We modeled colonization for Bd using a function similar to Eq. 4:
$$ \gamma_{s,t}^{BA} = \gamma_{s,t}^{B0} = \left( {1 - \mathop \prod \limits_{j = 1}^{J,j \ne s} 1 - e^{{\frac{{ - d_{s,j}^{2} }}{{(2\sigma^{B} )^{2} }}}} *I_{j,t - 1}^{B} } \right)\;*\;(1 - \tau^{\text{DM}} )*a\left( {\text{DM}} \right)_{s,t} $$
(5)
where the difference between Eqs. 4 and 5 is the effect associated with disease management. The disease management action—denoted \( a({\text{DM}})_{s,t} \)—represents a set of activities designed to reduce colonization by Bd. We followed the same procedure as described above to estimate \( \sigma^{B} \) (Table 3). We used expert elicitation to estimate the effect of disease management on Bd colonization (\( \tau^{\text{DM}} \)). Experts were asked to consider a suite of activities designed to reduce Bd colonization, including disinfection requirements for agency employees, limitations on visitor use, guidelines to reduce contamination during forest management efforts, and education programs to encourage visitors to practice disinfection. Experts were asked for their judgment on the expected decrease in colonization rate at a given site if disease management was implemented, using the 4-point elicitation method. We then fit beta distributions for each expert (Table 3). The resulting effect of disease management used in the model was 0.267 (SD = 0.137), i.e., the expected probability of colonization by Bd was only 73.3% as high with disease management implemented as without.

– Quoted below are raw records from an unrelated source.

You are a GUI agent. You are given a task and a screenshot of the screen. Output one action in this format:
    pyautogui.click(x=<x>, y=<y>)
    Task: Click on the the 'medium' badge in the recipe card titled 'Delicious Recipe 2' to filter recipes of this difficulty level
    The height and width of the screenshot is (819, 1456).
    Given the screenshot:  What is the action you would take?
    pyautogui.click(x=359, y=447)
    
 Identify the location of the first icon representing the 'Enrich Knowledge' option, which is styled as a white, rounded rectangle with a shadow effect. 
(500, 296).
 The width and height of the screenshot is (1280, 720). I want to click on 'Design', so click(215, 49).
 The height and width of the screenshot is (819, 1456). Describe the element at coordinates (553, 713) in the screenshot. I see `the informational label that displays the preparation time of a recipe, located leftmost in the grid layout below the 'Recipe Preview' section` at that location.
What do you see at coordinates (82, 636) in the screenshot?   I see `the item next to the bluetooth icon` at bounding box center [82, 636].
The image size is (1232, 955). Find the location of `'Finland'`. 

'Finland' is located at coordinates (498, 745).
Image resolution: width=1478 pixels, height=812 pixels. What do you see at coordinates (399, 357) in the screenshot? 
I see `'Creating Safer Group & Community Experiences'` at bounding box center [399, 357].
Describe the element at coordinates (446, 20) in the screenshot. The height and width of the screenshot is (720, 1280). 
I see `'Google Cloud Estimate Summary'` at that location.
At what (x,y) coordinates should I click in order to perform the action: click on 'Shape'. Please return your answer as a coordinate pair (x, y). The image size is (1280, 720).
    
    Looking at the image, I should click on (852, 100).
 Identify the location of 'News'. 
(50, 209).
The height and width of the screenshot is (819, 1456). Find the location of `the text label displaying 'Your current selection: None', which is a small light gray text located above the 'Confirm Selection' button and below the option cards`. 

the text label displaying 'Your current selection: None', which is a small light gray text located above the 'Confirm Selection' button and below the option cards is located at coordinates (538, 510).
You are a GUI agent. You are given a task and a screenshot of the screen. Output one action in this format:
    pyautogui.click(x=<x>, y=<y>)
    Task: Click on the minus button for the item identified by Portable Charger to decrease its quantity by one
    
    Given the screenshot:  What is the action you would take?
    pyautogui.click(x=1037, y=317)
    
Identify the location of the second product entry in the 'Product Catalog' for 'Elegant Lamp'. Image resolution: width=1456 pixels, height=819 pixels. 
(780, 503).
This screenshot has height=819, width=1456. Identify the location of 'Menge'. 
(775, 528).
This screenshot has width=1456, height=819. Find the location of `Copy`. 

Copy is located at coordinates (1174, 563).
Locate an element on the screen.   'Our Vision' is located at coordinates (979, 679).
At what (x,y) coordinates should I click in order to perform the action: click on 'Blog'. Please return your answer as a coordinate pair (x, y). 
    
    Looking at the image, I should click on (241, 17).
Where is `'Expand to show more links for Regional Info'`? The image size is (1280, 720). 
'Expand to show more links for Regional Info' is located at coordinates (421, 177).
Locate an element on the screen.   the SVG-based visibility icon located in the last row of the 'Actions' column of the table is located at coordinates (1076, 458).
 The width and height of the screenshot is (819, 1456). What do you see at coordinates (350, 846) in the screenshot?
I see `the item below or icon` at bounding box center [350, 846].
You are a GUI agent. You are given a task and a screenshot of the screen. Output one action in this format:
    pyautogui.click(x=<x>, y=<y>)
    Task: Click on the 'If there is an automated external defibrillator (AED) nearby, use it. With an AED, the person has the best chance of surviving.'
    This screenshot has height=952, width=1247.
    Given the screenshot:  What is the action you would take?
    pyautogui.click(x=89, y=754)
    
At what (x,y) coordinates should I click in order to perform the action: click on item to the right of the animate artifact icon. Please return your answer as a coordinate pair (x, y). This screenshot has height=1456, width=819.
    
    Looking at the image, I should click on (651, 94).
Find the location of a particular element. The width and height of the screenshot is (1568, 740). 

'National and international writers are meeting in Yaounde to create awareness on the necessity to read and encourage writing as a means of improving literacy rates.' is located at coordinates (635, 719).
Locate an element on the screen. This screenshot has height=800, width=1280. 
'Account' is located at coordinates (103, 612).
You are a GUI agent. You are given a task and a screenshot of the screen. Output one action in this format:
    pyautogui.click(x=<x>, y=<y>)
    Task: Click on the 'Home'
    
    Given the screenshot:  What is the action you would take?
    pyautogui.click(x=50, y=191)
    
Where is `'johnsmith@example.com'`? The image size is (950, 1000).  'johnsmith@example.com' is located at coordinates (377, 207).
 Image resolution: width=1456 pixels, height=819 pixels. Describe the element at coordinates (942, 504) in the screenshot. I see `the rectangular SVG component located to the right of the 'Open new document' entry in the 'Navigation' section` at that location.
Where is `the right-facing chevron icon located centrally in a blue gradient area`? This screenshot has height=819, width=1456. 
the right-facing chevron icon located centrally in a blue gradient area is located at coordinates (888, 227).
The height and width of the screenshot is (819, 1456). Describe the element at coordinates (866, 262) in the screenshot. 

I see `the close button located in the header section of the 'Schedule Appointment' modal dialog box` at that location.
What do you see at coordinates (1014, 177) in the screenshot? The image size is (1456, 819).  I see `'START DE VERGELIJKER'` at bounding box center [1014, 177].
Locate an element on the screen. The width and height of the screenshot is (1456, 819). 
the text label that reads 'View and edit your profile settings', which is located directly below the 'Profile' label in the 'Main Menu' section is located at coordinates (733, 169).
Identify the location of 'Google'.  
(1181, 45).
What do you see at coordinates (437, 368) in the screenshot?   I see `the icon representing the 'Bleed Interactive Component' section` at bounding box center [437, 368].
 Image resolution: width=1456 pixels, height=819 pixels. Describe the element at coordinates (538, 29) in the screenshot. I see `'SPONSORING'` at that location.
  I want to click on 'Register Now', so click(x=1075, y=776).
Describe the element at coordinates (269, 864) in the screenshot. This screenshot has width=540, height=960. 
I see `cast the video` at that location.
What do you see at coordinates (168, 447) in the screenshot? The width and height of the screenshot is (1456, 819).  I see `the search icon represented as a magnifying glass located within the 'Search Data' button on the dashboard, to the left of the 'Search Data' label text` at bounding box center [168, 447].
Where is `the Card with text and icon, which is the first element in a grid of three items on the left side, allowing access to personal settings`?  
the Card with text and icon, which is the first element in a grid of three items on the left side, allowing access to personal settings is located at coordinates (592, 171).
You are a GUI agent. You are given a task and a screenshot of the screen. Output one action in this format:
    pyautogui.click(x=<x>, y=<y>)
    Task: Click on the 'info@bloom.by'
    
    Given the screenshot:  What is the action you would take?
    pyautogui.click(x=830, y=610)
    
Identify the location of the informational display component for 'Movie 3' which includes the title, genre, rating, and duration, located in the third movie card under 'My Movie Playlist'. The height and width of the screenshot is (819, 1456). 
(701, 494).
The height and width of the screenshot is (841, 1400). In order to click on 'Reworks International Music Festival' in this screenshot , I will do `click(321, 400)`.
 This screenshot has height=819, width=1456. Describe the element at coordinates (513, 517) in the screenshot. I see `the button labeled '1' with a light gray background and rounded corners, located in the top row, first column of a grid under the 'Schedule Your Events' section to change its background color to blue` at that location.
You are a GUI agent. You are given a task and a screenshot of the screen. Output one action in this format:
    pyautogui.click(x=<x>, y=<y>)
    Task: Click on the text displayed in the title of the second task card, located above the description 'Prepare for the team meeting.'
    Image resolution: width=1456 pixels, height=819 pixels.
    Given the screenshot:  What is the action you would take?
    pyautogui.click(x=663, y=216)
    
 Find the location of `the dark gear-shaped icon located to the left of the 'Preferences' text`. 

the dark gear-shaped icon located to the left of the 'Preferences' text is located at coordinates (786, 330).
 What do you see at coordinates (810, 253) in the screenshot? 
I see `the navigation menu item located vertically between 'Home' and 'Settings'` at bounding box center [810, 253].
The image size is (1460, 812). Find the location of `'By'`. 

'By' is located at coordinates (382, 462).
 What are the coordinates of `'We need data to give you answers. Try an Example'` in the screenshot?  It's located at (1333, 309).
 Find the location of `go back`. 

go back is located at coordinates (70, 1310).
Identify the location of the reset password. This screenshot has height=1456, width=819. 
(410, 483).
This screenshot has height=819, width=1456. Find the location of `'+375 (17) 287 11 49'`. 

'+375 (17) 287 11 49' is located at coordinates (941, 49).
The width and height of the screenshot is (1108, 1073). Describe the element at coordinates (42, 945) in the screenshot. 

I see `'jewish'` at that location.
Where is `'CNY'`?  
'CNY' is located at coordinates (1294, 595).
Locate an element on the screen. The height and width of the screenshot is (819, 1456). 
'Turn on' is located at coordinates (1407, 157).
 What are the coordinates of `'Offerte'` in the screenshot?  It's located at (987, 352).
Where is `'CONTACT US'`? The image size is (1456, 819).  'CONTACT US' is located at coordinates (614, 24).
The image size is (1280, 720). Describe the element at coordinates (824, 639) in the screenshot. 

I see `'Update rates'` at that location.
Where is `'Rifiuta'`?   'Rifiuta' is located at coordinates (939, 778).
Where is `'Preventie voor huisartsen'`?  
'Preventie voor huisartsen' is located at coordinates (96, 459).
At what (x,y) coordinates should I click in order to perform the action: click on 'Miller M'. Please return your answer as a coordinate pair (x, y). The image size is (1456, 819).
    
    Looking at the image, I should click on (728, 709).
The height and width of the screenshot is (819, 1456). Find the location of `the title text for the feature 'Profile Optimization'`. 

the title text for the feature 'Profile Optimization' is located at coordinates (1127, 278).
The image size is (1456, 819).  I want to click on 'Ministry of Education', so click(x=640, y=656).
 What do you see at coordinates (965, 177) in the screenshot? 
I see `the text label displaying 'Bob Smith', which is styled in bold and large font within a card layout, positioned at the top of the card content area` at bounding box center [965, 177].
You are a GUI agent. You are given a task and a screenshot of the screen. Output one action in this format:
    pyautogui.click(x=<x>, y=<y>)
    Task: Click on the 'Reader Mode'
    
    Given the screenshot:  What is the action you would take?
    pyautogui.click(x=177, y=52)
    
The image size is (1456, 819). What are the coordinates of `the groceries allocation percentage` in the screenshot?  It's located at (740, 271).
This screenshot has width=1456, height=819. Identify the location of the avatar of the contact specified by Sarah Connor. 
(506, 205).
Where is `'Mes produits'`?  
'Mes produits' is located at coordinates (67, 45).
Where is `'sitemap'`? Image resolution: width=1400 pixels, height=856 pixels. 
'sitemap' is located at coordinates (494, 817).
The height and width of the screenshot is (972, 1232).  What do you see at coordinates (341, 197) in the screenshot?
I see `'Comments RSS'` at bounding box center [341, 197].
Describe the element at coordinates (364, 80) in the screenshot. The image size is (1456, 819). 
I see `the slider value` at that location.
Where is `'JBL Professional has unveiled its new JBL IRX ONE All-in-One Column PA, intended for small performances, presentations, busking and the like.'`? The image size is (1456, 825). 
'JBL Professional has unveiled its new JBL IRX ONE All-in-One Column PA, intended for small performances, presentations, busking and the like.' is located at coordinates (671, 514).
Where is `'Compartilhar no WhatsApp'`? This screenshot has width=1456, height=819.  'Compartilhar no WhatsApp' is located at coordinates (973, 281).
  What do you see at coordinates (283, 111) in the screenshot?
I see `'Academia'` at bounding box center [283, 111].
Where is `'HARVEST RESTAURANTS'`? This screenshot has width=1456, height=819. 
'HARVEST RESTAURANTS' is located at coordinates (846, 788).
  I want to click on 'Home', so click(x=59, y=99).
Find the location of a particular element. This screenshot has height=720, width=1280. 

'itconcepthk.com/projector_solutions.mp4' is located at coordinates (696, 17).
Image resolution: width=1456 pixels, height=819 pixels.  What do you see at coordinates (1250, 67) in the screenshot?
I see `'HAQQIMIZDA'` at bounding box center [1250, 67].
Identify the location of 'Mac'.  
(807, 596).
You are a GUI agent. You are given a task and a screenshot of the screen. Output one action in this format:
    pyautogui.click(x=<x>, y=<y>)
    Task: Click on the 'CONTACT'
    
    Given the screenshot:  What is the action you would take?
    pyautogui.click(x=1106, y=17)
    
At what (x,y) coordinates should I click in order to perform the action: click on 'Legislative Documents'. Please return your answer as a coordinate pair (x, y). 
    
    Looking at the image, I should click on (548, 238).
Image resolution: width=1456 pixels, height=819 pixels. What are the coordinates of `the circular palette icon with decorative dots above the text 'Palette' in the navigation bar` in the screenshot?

Modeling Proportion Resistant-Type

Transitions for the proportion of a local population that is resistant-type (Table 2) include the simple case when the proportion at a site goes to 0 if toads go locally extinct, or stays at the same level if Bd is not present, or if only 1 allele (resistant-type or wild-type) is found at the site. In addition, we allow natural selection (Eq. 6) or colonization of sites by resistant-type individuals (Eq. 7). However, changes to resistance at occupied sites are not allowed due to migration.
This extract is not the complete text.